Recuperar el sentido de la política y reconciliarla con la sociedad, sobre todo con los más desamparados, no es tarea fácil. Los que tienen hambre y sed quieren saciarlas y franjas completas de los estratos medios quiere, más que nada, recuperar el esplendor de alguna época. No es fácil para nadie aceptar que por un determinado tiempo la vida nacional debería ser austera y solidaria, hasta que las necesidades más urgentes estén satisfechas. Tan difícil como imaginar que el esfuerzo individual es insuficiente para escapar de la decadencia general, así sea sólo por la inseguridad en la que tienen que vivir con sus familias, mirando siempre por encima del hombro, eligiendo zonas y horarios para circular y desconfiando de cualquier desconocido.

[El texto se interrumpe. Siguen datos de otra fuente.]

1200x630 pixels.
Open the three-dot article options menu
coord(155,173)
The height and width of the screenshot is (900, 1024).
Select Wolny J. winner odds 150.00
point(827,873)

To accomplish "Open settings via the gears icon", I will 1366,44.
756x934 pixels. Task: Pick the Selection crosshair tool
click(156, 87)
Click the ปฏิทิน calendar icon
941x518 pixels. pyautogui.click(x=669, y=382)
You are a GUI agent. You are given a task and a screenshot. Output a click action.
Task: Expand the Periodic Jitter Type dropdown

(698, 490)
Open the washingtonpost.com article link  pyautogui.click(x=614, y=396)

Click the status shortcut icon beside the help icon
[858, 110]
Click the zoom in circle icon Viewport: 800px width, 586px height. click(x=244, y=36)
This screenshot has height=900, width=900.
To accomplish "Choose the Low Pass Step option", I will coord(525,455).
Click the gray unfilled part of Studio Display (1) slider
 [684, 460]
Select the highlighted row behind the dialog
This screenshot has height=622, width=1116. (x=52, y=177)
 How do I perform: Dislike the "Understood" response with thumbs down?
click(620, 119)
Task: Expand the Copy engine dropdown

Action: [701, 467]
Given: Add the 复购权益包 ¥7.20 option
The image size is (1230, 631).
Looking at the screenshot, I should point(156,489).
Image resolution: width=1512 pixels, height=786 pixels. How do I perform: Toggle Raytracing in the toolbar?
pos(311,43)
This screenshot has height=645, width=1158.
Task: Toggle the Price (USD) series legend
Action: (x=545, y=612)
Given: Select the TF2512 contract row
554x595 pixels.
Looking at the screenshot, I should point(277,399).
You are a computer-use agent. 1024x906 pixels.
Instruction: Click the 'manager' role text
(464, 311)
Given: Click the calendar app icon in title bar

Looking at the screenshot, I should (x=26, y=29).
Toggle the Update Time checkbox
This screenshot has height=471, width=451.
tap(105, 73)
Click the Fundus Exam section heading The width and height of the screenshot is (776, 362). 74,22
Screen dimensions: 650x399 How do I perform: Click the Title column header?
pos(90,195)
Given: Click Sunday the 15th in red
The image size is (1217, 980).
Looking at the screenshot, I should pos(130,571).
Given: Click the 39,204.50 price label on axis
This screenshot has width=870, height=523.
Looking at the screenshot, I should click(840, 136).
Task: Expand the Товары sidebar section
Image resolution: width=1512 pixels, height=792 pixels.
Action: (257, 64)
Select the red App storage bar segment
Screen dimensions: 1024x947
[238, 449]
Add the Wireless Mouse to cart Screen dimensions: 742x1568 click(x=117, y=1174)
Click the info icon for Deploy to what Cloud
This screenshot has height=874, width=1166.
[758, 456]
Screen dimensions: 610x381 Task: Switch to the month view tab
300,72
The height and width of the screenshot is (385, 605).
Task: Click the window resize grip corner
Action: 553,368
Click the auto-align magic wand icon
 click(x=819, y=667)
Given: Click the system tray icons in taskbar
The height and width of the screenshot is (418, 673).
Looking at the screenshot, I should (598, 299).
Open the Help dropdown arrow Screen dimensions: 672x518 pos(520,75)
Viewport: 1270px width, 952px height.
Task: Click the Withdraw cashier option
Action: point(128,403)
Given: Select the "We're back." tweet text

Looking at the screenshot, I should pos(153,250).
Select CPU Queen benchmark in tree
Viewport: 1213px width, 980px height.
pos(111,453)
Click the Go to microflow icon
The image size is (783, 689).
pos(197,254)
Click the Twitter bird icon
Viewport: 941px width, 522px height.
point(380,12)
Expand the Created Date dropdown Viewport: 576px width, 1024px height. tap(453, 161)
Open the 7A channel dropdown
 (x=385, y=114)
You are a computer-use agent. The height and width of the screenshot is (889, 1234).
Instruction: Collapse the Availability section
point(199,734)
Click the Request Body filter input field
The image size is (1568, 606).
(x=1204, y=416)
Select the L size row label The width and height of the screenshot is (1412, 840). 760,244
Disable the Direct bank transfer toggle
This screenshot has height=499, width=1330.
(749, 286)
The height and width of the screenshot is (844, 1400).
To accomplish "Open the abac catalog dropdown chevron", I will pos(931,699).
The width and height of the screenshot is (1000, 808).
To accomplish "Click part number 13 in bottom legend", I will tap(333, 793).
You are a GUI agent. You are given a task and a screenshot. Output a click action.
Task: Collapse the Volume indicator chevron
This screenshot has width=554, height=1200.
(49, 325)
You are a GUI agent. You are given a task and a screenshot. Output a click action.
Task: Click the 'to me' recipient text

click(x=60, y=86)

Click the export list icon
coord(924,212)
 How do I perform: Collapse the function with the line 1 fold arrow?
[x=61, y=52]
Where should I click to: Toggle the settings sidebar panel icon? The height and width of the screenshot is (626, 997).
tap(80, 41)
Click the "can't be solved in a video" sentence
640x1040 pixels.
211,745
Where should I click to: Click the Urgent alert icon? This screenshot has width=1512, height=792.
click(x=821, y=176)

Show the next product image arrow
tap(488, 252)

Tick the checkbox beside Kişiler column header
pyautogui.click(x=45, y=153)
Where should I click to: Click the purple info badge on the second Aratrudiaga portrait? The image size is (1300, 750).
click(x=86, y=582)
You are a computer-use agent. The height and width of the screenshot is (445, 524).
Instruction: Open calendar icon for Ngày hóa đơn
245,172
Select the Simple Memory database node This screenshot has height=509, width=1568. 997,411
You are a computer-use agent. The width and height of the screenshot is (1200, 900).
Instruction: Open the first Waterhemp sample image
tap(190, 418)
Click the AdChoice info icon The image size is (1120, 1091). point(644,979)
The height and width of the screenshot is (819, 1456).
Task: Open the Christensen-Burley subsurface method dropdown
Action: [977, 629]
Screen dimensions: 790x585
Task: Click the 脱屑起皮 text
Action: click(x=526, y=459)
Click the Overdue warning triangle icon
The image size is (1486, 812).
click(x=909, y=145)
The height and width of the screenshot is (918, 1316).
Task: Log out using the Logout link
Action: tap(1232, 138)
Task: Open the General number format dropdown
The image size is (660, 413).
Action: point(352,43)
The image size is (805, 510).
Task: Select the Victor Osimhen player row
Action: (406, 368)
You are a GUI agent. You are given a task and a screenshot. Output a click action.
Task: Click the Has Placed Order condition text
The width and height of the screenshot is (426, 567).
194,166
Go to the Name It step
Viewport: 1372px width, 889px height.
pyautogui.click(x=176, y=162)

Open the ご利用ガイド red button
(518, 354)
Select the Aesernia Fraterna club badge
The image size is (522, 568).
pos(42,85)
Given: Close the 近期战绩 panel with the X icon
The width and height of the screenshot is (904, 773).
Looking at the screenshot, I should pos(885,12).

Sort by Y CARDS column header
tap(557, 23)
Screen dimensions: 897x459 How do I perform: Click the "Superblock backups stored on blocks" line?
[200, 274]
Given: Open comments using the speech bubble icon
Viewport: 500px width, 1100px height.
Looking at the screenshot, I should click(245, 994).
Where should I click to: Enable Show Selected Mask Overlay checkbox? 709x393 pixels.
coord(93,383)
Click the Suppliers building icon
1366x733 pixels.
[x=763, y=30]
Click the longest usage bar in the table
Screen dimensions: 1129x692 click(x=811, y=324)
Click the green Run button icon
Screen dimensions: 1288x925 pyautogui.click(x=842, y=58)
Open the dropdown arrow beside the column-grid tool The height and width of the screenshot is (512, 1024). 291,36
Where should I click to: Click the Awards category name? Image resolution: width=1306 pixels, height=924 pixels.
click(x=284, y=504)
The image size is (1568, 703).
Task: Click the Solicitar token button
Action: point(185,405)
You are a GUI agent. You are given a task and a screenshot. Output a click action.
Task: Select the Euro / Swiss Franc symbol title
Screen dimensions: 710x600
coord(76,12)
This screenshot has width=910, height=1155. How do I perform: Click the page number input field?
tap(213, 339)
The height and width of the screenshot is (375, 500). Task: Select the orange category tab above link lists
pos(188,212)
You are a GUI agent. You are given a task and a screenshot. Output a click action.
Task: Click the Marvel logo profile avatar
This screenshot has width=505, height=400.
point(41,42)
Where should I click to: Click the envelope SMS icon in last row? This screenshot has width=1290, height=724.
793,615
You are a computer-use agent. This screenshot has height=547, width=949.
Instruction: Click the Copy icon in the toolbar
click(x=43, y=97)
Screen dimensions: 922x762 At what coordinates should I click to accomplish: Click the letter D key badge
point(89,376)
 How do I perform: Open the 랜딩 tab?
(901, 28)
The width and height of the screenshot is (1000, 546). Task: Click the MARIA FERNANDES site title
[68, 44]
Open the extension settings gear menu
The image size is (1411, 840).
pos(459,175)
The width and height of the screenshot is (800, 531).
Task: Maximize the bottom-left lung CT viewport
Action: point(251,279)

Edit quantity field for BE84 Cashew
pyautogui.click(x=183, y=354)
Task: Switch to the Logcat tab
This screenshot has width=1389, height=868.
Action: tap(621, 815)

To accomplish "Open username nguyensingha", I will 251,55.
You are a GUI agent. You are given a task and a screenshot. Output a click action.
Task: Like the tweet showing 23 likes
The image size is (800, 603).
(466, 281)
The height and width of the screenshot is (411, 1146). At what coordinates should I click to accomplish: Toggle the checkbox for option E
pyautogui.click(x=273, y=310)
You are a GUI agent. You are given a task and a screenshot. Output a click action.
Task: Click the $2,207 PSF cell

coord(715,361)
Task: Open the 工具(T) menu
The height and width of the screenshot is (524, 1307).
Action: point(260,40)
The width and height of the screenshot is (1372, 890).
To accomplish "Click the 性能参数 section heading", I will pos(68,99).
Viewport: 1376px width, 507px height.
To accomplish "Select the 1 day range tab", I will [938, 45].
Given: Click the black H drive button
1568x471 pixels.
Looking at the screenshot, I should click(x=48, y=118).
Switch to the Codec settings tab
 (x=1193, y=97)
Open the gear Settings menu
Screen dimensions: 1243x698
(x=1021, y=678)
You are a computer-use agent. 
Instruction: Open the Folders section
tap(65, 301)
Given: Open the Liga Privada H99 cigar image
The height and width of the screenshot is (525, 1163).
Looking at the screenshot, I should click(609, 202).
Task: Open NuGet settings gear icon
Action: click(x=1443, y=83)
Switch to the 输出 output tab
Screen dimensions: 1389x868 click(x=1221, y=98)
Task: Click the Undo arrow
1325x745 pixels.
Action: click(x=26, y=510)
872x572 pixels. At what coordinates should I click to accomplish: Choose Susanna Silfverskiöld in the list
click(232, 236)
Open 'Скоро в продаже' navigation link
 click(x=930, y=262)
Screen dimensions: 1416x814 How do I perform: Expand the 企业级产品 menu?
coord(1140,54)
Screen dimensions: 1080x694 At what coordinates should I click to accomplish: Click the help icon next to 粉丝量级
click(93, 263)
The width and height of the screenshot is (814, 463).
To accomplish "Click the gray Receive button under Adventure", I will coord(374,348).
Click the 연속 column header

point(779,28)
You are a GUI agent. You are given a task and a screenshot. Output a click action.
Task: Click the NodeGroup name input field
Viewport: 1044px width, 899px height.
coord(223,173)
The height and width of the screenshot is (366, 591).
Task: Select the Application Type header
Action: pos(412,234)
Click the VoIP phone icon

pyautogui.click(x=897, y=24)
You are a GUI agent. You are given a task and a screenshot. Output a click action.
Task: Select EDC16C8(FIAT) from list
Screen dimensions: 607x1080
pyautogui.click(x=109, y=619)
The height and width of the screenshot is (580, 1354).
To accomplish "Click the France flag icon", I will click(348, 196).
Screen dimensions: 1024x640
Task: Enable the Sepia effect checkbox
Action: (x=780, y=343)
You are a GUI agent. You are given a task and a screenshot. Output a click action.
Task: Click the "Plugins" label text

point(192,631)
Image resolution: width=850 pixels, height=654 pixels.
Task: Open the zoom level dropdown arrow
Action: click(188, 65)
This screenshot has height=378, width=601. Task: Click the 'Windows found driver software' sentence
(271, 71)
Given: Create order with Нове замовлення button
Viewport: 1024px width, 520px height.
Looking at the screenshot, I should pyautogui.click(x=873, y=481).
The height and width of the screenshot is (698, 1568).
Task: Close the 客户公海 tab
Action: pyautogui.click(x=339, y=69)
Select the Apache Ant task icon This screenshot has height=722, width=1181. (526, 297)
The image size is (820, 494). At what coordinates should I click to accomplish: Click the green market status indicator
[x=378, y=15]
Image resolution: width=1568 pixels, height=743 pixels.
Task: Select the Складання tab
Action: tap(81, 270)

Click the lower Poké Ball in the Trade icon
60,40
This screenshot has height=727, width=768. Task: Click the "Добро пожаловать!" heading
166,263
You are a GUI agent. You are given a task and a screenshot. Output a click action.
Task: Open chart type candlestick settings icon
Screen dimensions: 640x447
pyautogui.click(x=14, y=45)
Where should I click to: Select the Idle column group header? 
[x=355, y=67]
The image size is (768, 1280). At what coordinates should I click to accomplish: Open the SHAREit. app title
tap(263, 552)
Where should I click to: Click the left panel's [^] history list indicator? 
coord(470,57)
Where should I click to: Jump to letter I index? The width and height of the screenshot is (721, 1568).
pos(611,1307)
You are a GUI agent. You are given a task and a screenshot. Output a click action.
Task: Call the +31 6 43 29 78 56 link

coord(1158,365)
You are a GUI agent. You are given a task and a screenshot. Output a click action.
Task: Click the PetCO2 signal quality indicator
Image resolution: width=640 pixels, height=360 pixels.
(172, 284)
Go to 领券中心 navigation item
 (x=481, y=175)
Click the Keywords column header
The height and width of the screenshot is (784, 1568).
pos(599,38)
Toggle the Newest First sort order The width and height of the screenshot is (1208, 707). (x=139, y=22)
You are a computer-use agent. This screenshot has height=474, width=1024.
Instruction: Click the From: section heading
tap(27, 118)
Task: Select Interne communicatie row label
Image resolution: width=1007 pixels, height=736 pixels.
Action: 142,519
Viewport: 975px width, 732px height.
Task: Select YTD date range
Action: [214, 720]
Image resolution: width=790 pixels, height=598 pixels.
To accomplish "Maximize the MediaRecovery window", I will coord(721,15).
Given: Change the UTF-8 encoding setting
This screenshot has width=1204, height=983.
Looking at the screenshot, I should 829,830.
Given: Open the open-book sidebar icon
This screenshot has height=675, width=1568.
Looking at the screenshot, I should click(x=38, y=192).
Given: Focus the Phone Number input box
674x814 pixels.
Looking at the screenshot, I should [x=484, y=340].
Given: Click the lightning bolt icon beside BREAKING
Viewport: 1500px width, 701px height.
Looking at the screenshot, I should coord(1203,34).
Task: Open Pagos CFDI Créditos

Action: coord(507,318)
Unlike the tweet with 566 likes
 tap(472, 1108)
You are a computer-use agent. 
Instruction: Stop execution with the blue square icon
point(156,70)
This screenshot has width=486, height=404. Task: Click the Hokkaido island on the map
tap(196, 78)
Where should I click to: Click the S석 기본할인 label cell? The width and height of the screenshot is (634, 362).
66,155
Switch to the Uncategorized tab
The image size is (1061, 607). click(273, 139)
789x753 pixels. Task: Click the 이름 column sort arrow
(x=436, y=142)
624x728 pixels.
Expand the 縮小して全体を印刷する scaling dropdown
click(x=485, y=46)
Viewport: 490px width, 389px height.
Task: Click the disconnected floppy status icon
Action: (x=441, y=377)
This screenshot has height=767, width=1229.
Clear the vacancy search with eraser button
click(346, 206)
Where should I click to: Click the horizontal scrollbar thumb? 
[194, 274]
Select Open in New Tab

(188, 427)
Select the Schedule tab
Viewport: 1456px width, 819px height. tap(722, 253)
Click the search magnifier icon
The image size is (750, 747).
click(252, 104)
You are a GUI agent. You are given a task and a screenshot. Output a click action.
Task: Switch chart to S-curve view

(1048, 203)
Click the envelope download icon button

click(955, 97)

Los discursos políticos, multiplicados por las campañas electorales, aún no dan cuenta de la compleja realidad nacional y todavía menos de la internacional. En general, tienden a repetir la agenda que establecen los medios de información y a ofrecer lo que las encuestas o sus pálpitos le sugieren como los temas que afligen o preocupan a los ciudadanos. Casi ninguno aporta iniciativas concretas para que las instituciones desempeñen un papel activo en la búsqueda del bien común. Lo más común es que se limiten a reaccionar, sea a favor o en contra, a la gestión de gobierno que, en la práctica, actúa como si fuera un partido único.
Es cierto que están apareciendo o buscan consolidarse candidatos y agrupaciones que procuran escaparse de los estrechos límites del bipartidismo que dominó buena parte del siglo XX. El tiempo dirá cuál de esas alternativas tendrá sobrevida y alcanzará el favor popular. No alcanza, para eso, con los méritos de cada uno sino también una modificación de los hábitos de votación de porciones importantes del electorado, sujeto en más ocasiones de las deseables a rutinas que favorecen a más de un dirigente nacido en las prácticas y los vicios de la vieja política. Para que los cambios sean efectivos tendrán que modificarse las cúpulas, pero también las conductas de las bases. Es comprensible que, debido a las dificultades cotidianas, a los ciudadanos les resulte una carga adicional ocuparse de los sucesos públicos y políticos. Sin embargo, es allí donde tendrán que surgir las respuestas a esas dificultades y dependerá de quién y cómo las resuelvan para que la vida de todos y cada uno sea diferente y mejor.